It had been years since Wendy last attended the annual rubber duck race. On race day, six thousand rubber ducks were packed like canned corn in the bucket of a large John Deer. A crowd of the very young, and the very old, gathered and waited eagerly for them to be dumped into a wide steady river. Wendy and the person next to her were the only watchers who defied both age groups. To the casual observer, Wendy defied much of the small town that was surrounding her. The soles of her pumps were worn down from cemented sidewalks, and were unfamiliar with any ground this rural town had to offer (turfs like her aging parents’ alfalfa field, now overrun by dandelions). To look at Wendy, she didn’t appear to be a girl who would know how uncomfortable a sensation getting hay in your bra was. Nor did she look like the sort of person that would recognize a Fox Snake when she saw one. But Wendy had returned home.

The city mouse returned with a boy. Not her boy. Just a boy. Wendy had one weekend to show him everything. One weekend to tease him with anecdotes from her childhood. One weekend to share half of her nature with him.

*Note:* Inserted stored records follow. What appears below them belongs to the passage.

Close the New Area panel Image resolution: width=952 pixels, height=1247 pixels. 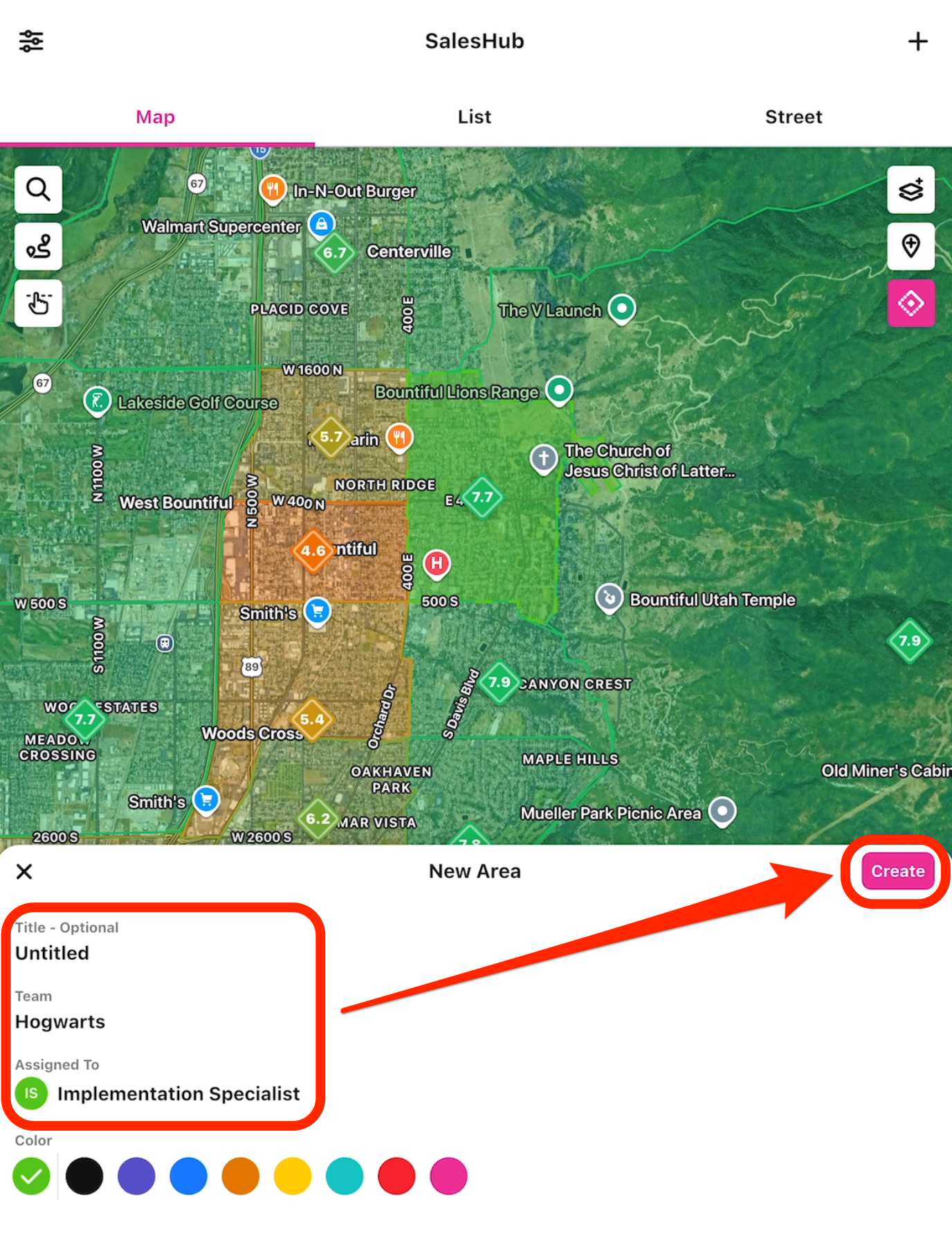tap(24, 871)
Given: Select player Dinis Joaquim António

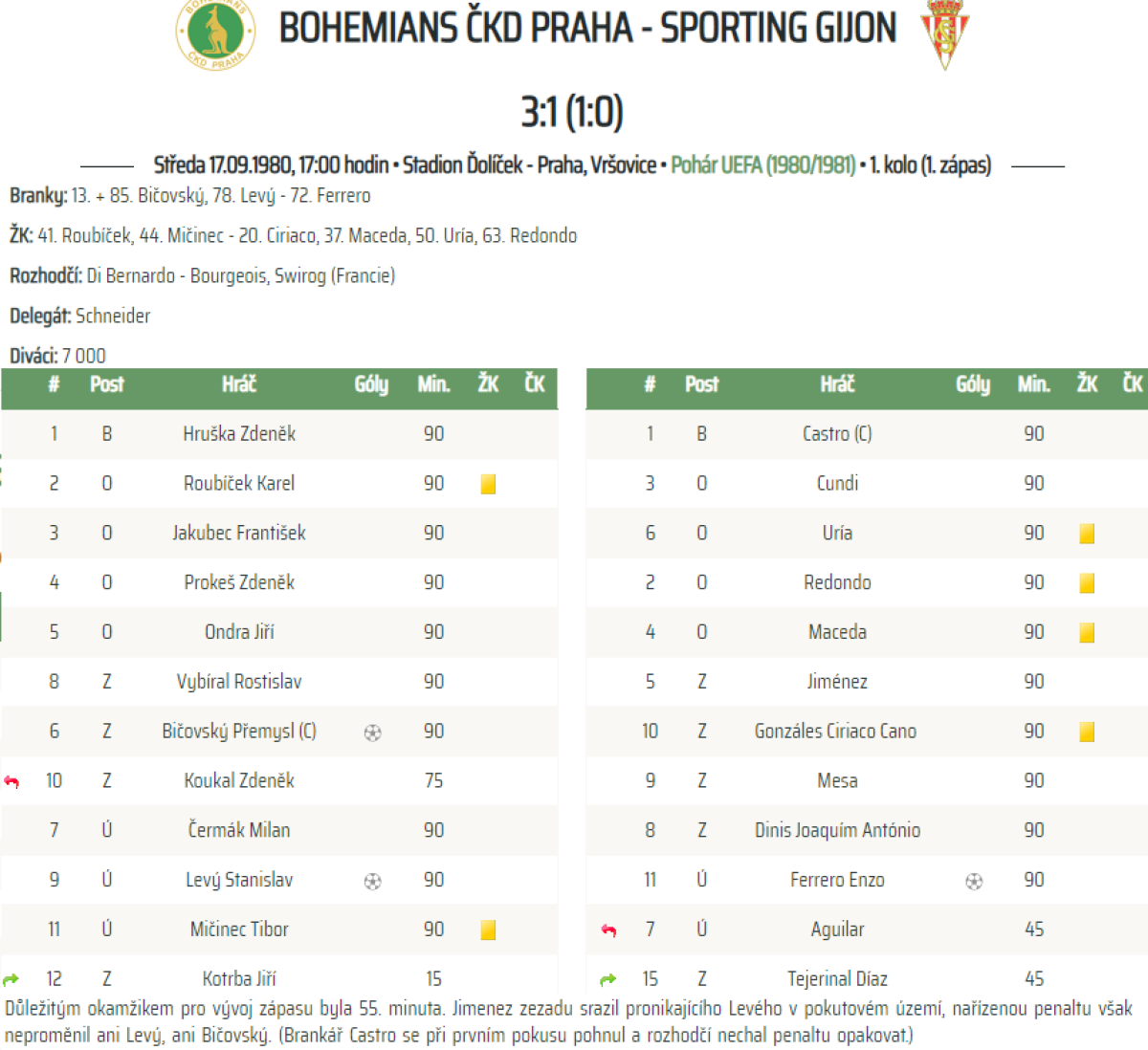Looking at the screenshot, I should tap(837, 830).
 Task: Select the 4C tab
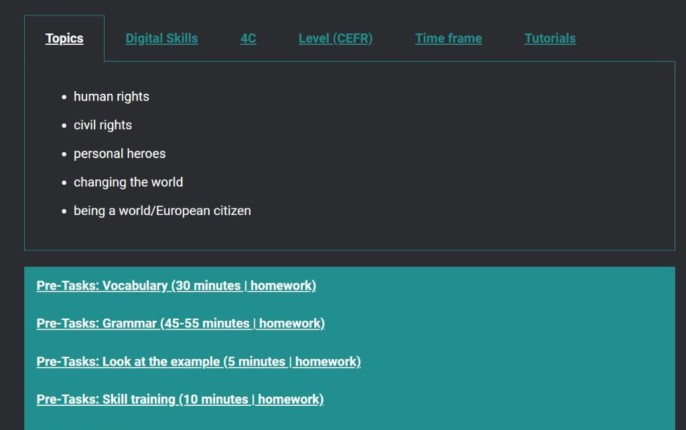(248, 39)
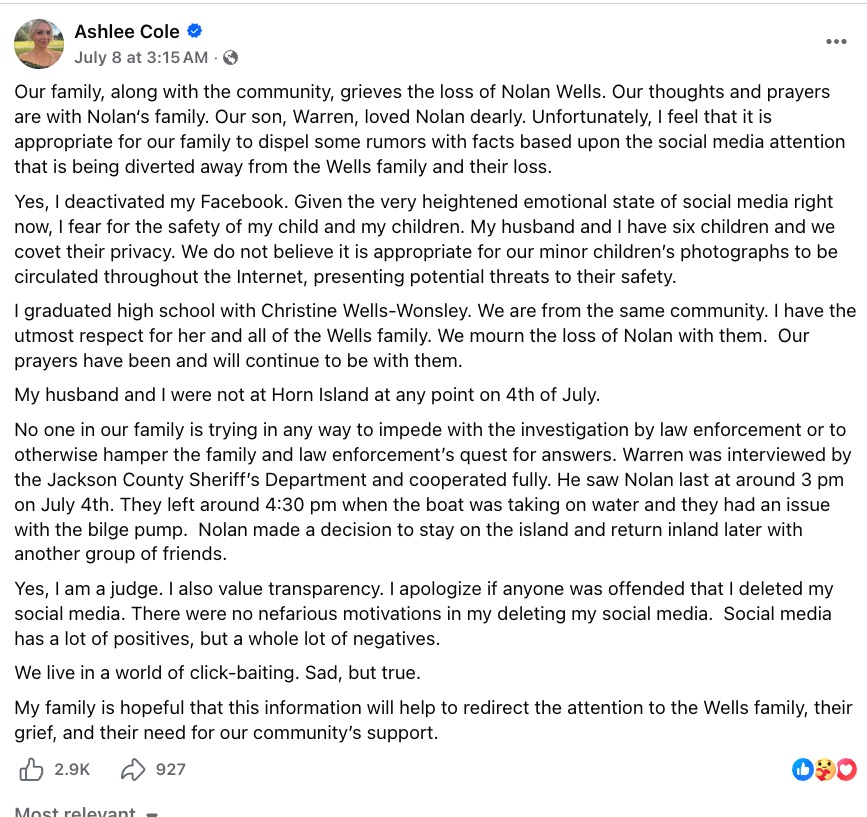This screenshot has height=817, width=867.
Task: Click the blue Like reaction badge
Action: [x=803, y=769]
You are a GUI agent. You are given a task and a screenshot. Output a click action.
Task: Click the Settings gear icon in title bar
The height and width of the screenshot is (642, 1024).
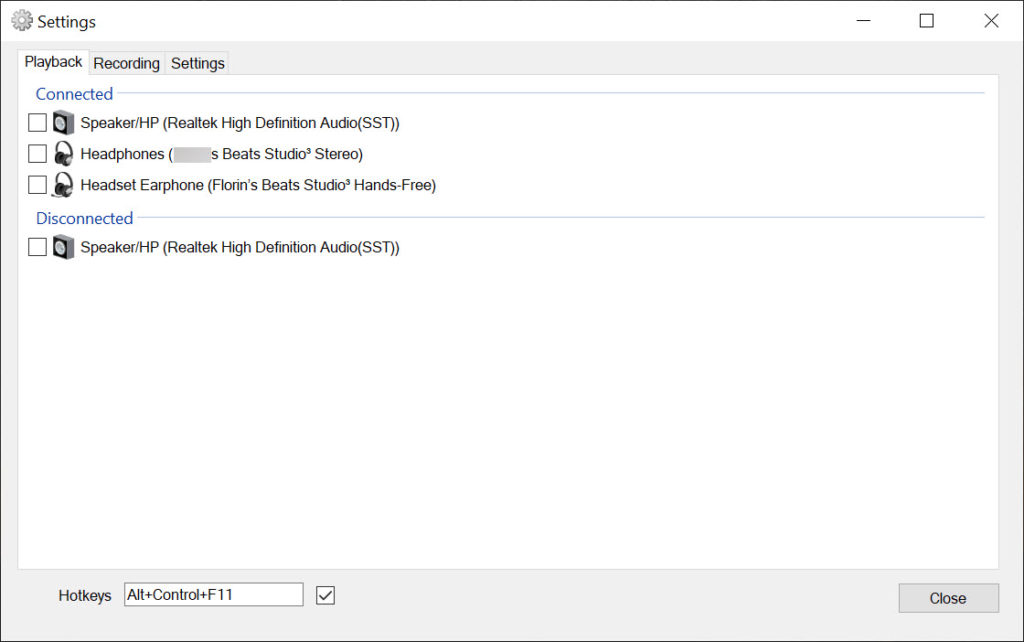(21, 21)
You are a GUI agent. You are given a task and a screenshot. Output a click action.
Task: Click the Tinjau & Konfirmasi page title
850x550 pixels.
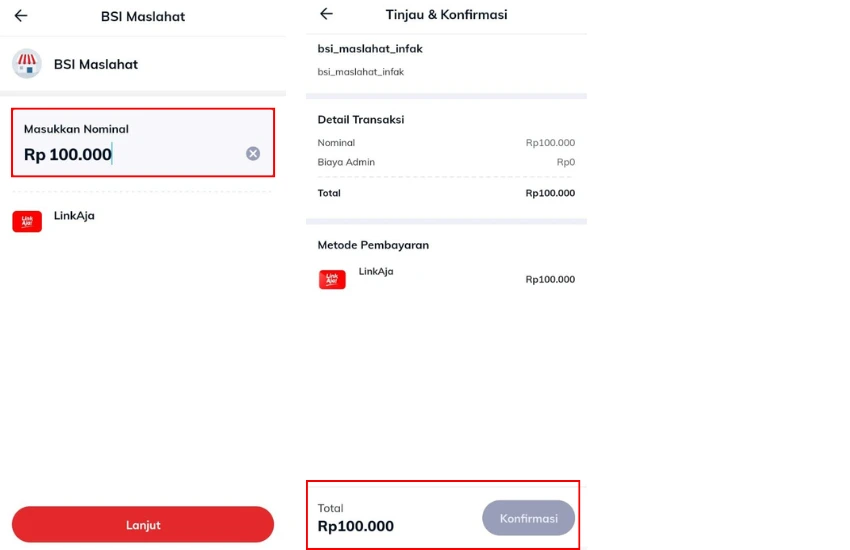click(x=446, y=15)
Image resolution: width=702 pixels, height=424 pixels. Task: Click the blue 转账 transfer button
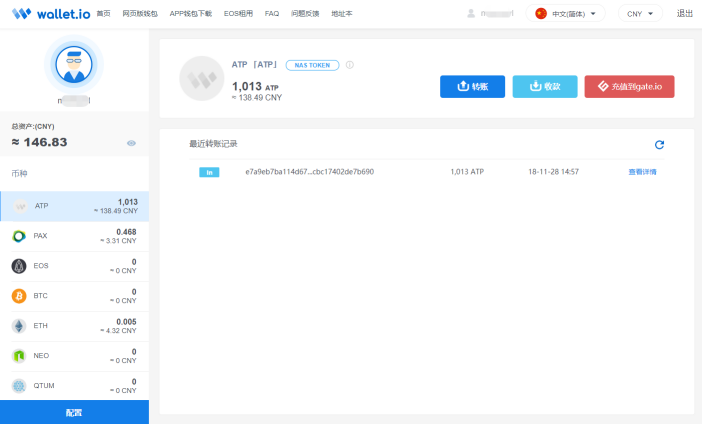point(472,87)
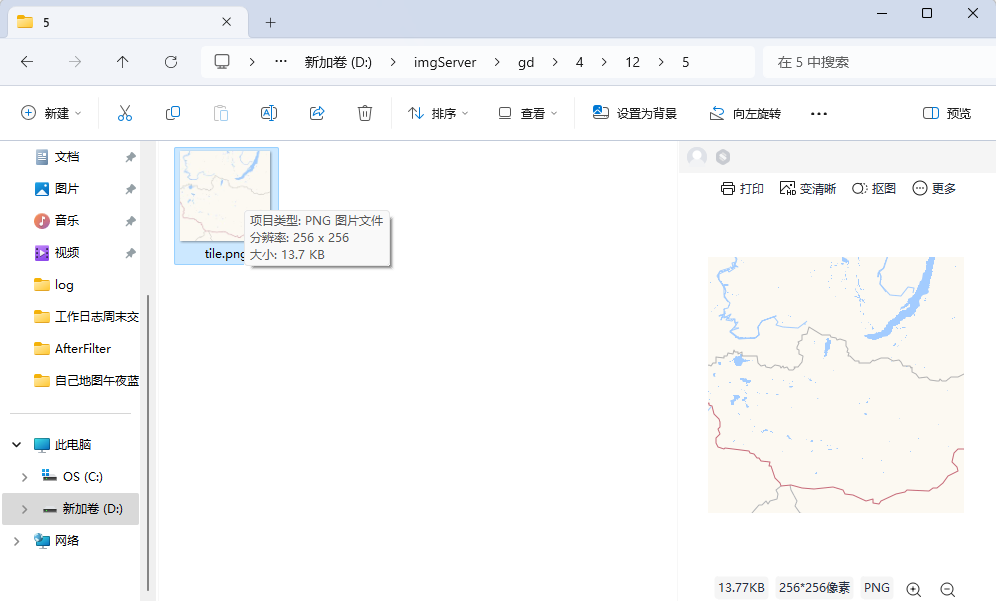The image size is (996, 601).
Task: Open the 排序 sort dropdown
Action: (439, 113)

From the train station (a city away) they drove into town. With two kilometres to your nearest neighbour, and three notable automotive plants within close proximity, pedestrians have always been an endangered species in this place. The difference now is that economic struggles have created a noticeable tension. More than once that weekend Wendy and Boy would catch a retired man looking at his General Motors car, thinning his greying hair with his hand, and muttering something along the lines of, “Just like the Irish. They make their whole life about the potato, and then the potato fucks up.”
Before entering town you meet a welcome sign with the slogan “A GREAT PLACE TO GROW”. The word “POT” has been spray painted onto the end, and never corrected by an apathetic municipality.